▶ _Brief_: Beginning with the line containing "Screen dimensions: 800x490", transcribe every line exactly down to the last one in the records below, and drop the pictures.

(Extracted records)
════════════════════
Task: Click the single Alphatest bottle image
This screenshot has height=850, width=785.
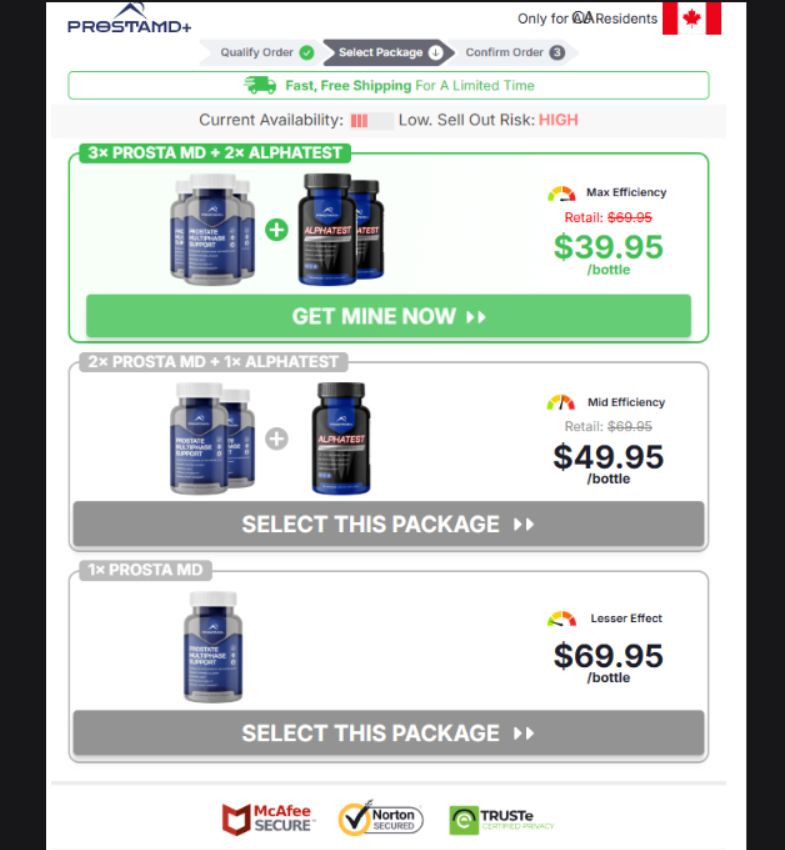Action: tap(341, 438)
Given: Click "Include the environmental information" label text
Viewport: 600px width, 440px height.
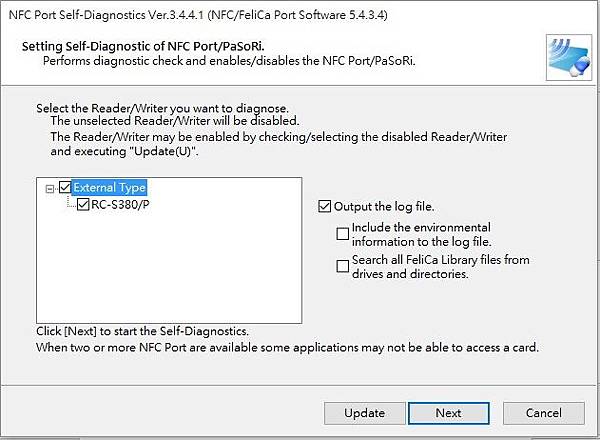Looking at the screenshot, I should click(x=420, y=235).
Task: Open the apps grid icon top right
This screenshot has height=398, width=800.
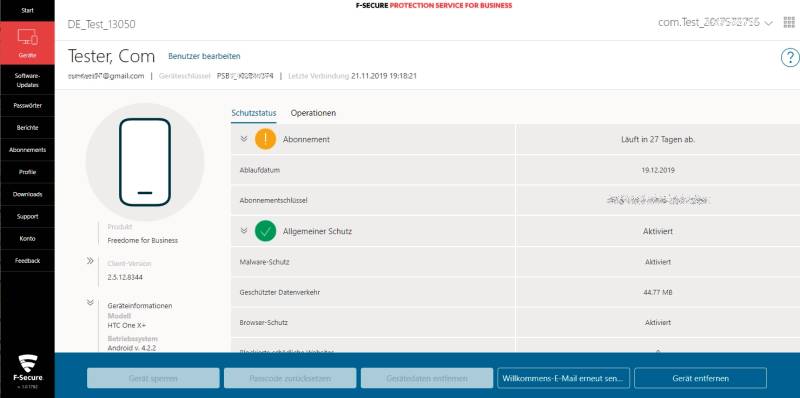Action: [789, 22]
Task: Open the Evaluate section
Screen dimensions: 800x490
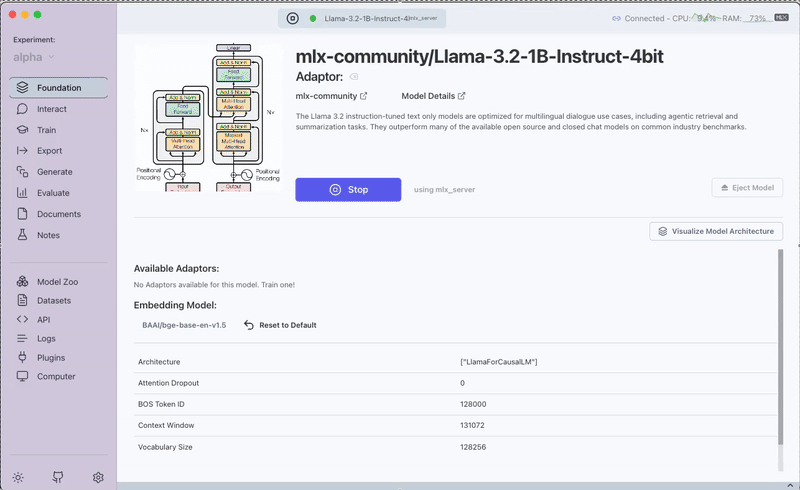Action: [x=53, y=193]
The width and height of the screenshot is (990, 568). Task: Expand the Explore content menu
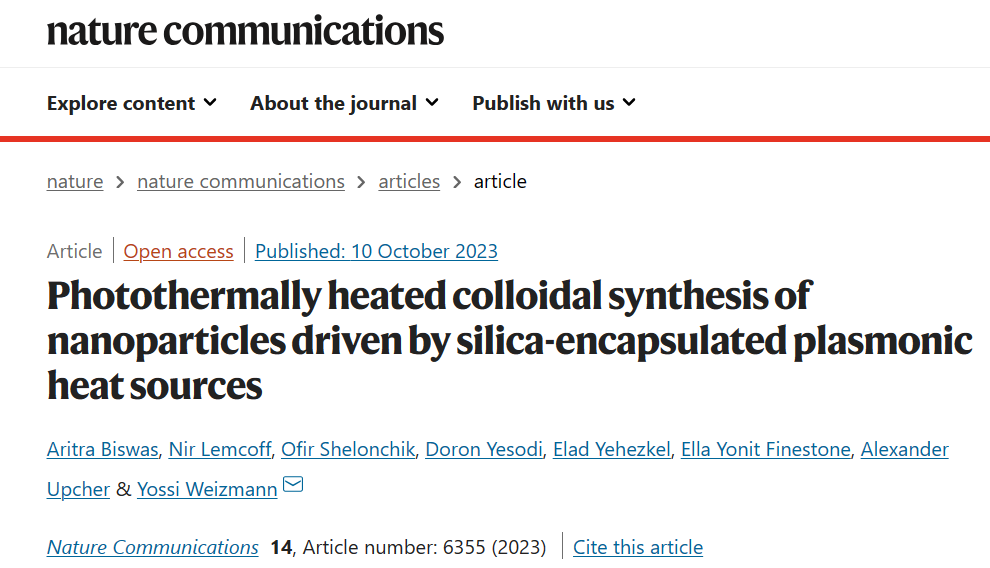pyautogui.click(x=131, y=103)
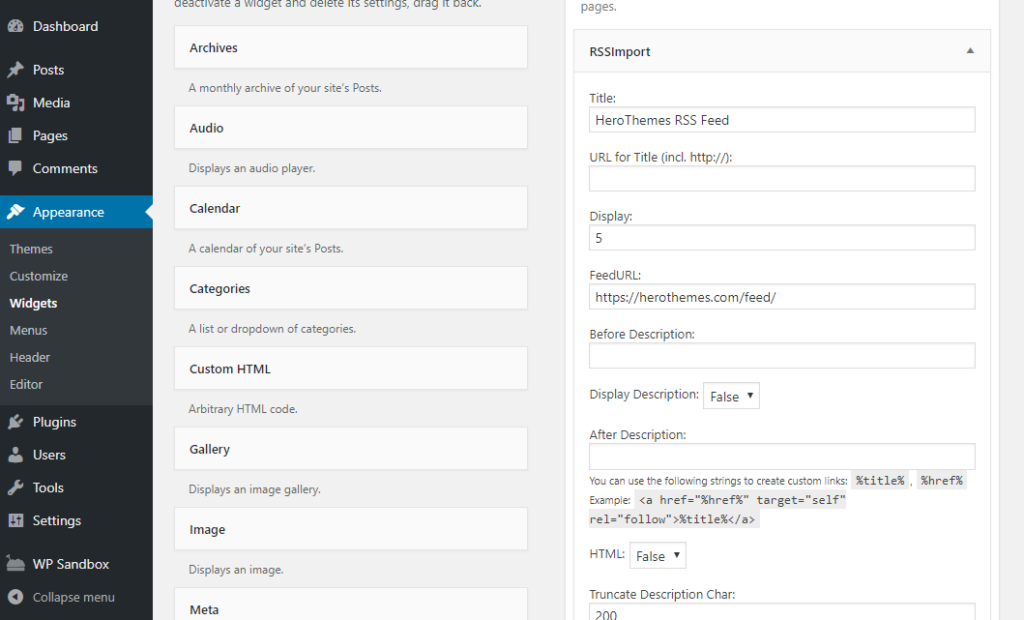
Task: Open the Menus screen
Action: click(28, 329)
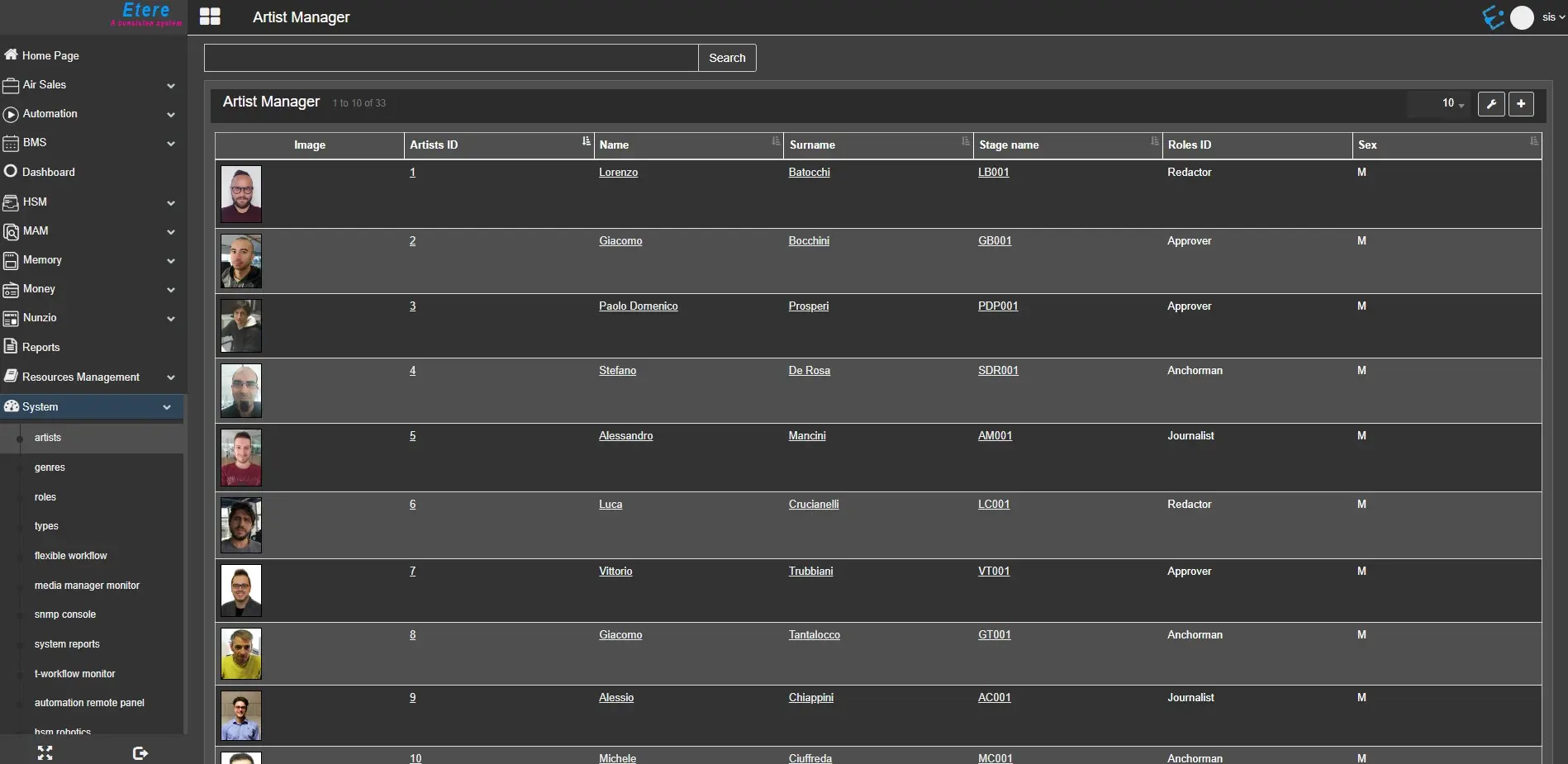Screen dimensions: 1568x764
Task: Click the wrench settings icon
Action: pos(1490,104)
════════════════════
▶ _Response below_:
Screen dimensions: 800x490
Action: [x=53, y=193]
The width and height of the screenshot is (990, 568). Task: Expand the Explore content menu
pyautogui.click(x=131, y=103)
Task: Open the Menus screen
Action: click(28, 329)
Screen dimensions: 1568x764
Task: Click the wrench settings icon
Action: pos(1490,104)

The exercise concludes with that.